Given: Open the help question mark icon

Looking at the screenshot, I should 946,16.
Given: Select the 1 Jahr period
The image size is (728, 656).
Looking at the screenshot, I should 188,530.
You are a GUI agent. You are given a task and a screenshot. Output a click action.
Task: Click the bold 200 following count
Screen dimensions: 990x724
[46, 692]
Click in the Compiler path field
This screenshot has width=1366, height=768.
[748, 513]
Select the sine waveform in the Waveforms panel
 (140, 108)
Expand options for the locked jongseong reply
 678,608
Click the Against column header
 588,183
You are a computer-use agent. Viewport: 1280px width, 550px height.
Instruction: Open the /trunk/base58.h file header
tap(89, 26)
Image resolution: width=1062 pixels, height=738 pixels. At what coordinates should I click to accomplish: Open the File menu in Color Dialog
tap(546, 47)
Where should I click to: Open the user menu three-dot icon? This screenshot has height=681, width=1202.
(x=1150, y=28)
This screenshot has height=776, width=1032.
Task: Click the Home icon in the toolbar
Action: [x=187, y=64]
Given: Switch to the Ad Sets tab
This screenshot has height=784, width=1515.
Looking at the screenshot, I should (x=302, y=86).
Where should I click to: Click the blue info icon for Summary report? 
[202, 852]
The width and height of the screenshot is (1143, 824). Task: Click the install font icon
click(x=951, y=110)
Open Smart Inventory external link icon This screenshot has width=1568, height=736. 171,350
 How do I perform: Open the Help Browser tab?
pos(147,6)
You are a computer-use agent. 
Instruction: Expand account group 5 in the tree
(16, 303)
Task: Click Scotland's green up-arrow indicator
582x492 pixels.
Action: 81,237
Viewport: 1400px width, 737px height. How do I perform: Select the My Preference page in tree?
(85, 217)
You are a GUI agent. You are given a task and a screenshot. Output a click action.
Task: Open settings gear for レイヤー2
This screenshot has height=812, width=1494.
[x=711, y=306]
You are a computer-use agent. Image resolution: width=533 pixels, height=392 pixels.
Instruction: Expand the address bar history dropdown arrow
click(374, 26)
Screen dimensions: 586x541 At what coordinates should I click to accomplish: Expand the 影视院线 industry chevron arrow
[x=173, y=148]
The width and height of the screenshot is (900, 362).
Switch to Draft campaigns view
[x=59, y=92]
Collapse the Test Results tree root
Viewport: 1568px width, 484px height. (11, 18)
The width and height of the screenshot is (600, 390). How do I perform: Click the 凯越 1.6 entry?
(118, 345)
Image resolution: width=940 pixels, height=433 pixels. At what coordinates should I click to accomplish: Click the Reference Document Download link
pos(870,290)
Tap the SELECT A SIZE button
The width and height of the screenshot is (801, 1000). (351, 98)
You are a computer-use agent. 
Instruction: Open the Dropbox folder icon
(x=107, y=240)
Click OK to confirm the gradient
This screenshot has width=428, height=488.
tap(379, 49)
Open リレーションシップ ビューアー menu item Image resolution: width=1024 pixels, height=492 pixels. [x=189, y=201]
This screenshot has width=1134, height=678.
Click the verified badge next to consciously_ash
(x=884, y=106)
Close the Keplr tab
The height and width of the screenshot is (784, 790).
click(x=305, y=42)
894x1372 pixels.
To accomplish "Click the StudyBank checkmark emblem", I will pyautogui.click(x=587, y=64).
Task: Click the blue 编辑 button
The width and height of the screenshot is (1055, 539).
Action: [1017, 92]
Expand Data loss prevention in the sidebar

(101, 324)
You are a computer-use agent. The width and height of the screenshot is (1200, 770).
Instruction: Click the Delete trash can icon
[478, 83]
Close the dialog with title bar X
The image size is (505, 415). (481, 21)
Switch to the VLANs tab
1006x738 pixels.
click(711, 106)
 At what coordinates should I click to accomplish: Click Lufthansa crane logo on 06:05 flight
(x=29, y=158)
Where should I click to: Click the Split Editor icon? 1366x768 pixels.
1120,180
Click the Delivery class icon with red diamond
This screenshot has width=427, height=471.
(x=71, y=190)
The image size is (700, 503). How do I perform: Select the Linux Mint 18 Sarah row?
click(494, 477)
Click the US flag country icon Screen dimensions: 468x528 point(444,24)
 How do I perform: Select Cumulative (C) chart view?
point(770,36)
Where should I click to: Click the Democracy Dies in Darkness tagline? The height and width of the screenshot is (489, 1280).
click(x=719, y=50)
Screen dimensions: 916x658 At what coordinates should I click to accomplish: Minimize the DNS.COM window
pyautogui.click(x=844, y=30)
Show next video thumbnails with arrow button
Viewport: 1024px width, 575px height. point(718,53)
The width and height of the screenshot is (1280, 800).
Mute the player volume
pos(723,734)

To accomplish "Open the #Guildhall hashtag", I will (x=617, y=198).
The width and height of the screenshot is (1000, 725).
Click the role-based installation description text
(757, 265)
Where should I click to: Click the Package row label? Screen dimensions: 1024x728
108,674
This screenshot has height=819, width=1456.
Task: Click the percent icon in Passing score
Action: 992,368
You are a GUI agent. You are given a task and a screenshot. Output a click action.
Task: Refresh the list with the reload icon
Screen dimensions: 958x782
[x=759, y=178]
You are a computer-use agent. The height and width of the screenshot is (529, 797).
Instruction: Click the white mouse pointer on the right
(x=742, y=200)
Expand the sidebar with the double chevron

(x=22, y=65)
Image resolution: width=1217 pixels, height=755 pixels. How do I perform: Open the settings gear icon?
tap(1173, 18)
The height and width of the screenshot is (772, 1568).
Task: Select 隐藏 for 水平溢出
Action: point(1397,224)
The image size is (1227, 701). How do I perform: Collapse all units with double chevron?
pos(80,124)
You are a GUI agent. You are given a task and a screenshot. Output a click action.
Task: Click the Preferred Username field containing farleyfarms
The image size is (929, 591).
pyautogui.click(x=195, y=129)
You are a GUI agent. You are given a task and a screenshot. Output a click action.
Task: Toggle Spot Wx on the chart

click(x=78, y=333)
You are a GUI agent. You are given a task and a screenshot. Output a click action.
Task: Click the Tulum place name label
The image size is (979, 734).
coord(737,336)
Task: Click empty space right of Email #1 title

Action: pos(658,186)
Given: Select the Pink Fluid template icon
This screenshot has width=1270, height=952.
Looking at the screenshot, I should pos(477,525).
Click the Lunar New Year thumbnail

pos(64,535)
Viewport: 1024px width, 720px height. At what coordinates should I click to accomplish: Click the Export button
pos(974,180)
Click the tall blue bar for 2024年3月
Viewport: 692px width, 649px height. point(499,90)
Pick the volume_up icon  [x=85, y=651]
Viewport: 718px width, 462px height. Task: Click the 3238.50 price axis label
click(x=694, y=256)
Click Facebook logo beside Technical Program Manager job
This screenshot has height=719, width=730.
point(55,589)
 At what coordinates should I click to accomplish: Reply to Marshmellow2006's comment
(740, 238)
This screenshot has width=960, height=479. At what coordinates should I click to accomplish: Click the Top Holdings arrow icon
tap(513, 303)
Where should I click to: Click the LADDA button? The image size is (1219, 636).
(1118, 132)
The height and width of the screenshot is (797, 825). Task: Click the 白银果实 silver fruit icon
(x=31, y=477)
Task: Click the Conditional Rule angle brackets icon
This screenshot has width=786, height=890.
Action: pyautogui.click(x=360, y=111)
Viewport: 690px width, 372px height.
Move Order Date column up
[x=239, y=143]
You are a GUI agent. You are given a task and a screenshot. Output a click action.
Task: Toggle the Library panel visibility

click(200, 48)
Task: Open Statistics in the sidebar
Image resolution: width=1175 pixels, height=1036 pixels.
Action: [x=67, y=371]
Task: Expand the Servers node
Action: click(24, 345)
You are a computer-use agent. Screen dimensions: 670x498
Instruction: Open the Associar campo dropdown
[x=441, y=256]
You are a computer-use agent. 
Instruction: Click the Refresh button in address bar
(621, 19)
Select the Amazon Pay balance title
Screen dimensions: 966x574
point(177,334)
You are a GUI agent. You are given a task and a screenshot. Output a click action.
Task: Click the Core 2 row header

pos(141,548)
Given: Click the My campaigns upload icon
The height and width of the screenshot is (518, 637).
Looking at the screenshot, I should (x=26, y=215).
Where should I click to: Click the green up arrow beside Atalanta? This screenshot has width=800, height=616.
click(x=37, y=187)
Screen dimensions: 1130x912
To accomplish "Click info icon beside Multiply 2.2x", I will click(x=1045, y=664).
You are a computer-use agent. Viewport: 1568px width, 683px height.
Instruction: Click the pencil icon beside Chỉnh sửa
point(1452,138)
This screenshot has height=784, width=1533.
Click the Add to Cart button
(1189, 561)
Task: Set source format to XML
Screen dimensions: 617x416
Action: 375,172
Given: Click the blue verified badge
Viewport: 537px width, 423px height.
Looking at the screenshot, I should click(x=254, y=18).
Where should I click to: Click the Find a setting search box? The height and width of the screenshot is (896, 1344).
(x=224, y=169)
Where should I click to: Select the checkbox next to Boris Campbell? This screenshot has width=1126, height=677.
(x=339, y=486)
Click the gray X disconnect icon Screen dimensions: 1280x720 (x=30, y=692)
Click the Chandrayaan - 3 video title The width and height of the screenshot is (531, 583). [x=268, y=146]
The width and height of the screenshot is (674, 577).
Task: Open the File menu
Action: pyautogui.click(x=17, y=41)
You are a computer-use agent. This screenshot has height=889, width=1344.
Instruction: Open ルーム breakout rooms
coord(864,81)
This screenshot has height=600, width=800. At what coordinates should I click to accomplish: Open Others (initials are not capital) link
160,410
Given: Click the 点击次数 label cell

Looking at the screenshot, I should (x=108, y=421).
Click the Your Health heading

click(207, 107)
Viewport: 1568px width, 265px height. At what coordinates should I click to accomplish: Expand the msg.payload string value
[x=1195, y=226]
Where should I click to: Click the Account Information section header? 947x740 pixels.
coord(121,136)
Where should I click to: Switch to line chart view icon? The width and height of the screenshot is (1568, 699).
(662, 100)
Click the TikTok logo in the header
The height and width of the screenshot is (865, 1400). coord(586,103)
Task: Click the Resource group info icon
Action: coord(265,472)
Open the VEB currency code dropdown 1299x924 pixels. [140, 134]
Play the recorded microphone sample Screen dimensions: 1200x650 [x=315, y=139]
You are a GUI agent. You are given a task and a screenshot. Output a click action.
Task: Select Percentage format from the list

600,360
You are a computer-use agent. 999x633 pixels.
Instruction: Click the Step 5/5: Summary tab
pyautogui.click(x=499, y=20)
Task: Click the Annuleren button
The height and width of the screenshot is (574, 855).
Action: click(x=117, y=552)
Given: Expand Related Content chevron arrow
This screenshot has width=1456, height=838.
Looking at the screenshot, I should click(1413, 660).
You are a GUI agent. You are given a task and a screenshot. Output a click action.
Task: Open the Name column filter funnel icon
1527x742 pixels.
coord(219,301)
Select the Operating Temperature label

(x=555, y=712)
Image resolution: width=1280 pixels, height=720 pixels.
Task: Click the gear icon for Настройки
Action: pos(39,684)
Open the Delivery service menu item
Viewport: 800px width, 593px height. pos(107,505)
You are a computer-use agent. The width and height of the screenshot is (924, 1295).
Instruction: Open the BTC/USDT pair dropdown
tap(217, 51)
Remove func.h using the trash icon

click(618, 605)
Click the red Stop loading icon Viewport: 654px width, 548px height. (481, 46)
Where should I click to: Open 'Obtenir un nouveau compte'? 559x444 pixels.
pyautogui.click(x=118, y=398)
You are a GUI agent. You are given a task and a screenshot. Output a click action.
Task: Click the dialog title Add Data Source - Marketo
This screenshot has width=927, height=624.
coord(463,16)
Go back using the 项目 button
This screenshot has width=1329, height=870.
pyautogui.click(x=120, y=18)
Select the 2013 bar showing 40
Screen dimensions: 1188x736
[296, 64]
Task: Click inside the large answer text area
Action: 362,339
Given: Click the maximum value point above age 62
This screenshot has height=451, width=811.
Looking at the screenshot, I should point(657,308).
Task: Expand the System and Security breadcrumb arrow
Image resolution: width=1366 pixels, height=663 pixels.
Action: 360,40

Goal of the exercise:
Go to the line holding "Select the Operating Temperature label" in the entries above and return it, along with every line after it, exactly as written.

Written response:
Select the Operating Temperature label

(x=555, y=712)
Image resolution: width=1280 pixels, height=720 pixels.
Task: Click the gear icon for Настройки
Action: pos(39,684)
Open the Delivery service menu item
Viewport: 800px width, 593px height. pos(107,505)
You are a computer-use agent. The width and height of the screenshot is (924, 1295).
Instruction: Open the BTC/USDT pair dropdown
tap(217, 51)
Remove func.h using the trash icon

click(618, 605)
Click the red Stop loading icon Viewport: 654px width, 548px height. (481, 46)
Where should I click to: Open 'Obtenir un nouveau compte'? 559x444 pixels.
pyautogui.click(x=118, y=398)
You are a GUI agent. You are given a task and a screenshot. Output a click action.
Task: Click the dialog title Add Data Source - Marketo
This screenshot has width=927, height=624.
coord(463,16)
Go back using the 项目 button
This screenshot has width=1329, height=870.
pyautogui.click(x=120, y=18)
Select the 2013 bar showing 40
Screen dimensions: 1188x736
[296, 64]
Task: Click inside the large answer text area
Action: 362,339
Given: Click the maximum value point above age 62
This screenshot has height=451, width=811.
Looking at the screenshot, I should point(657,308).
Task: Expand the System and Security breadcrumb arrow
Image resolution: width=1366 pixels, height=663 pixels.
Action: 360,40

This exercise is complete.